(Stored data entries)
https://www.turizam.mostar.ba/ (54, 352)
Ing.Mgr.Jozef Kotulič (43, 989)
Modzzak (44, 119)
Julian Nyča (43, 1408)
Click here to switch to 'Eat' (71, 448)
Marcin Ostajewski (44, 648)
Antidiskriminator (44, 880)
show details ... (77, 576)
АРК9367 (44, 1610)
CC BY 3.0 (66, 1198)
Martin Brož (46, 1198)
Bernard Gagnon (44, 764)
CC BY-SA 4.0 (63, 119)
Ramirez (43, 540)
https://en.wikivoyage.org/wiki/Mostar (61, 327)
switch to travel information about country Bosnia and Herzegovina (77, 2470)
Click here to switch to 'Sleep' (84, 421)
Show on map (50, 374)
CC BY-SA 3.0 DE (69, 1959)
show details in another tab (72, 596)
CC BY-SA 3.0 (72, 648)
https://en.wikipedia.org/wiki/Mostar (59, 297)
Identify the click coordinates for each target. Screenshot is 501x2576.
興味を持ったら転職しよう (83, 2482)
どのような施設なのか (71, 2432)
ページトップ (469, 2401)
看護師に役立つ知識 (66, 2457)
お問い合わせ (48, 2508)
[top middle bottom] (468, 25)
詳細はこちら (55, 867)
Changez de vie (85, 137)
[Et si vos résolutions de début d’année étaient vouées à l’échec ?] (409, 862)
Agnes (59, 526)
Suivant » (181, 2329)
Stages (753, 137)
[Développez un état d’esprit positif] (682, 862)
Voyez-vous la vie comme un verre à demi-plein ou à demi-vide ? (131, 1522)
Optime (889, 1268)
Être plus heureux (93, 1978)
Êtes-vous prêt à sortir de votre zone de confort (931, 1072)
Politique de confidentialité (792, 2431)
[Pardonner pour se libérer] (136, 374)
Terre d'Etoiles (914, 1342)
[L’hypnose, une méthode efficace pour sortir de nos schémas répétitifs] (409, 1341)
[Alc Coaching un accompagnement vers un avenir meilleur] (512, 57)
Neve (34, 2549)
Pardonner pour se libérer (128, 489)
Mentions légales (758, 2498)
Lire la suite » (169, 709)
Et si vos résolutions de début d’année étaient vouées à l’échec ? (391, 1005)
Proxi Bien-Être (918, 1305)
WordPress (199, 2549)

**What needs to be done:** Your task is to quote the lines above, beginning with the first and ending with the one that holds "[Alc Coaching un".

**Exercise response:**
https://www.turizam.mostar.ba/ (54, 352)
Ing.Mgr.Jozef Kotulič (43, 989)
Modzzak (44, 119)
Julian Nyča (43, 1408)
Click here to switch to 'Eat' (71, 448)
Marcin Ostajewski (44, 648)
Antidiskriminator (44, 880)
show details ... (77, 576)
АРК9367 (44, 1610)
CC BY 3.0 (66, 1198)
Martin Brož (46, 1198)
Bernard Gagnon (44, 764)
CC BY-SA 4.0 (63, 119)
Ramirez (43, 540)
https://en.wikivoyage.org/wiki/Mostar (61, 327)
switch to travel information about country Bosnia and Herzegovina (77, 2470)
Click here to switch to 'Sleep' (84, 421)
Show on map (50, 374)
CC BY-SA 3.0 DE (69, 1959)
show details in another tab (72, 596)
CC BY-SA 3.0 (72, 648)
https://en.wikipedia.org/wiki/Mostar (59, 297)
Identify the click coordinates for each target. Screenshot is 501x2576.
興味を持ったら転職しよう (83, 2482)
どのような施設なのか (71, 2432)
ページトップ (469, 2401)
看護師に役立つ知識 (66, 2457)
お問い合わせ (48, 2508)
[top middle bottom] (468, 25)
詳細はこちら (55, 867)
Changez de vie (85, 137)
[Et si vos résolutions de début d’année étaient vouées à l’échec ?] (409, 862)
Agnes (59, 526)
Suivant » (181, 2329)
Stages (753, 137)
[Développez un état d’esprit positif] (682, 862)
Voyez-vous la vie comme un verre à demi-plein ou à demi-vide ? (131, 1522)
Optime (889, 1268)
Être plus heureux (93, 1978)
Êtes-vous prêt à sortir de votre zone de confort (931, 1072)
Politique de confidentialité (792, 2431)
[Pardonner pour se libérer] (136, 374)
Terre d'Etoiles (914, 1342)
[L’hypnose, une méthode efficace pour sortir de nos schémas répétitifs] (409, 1341)
[Alc Coaching un accompagnement vers un avenir meilleur] (512, 57)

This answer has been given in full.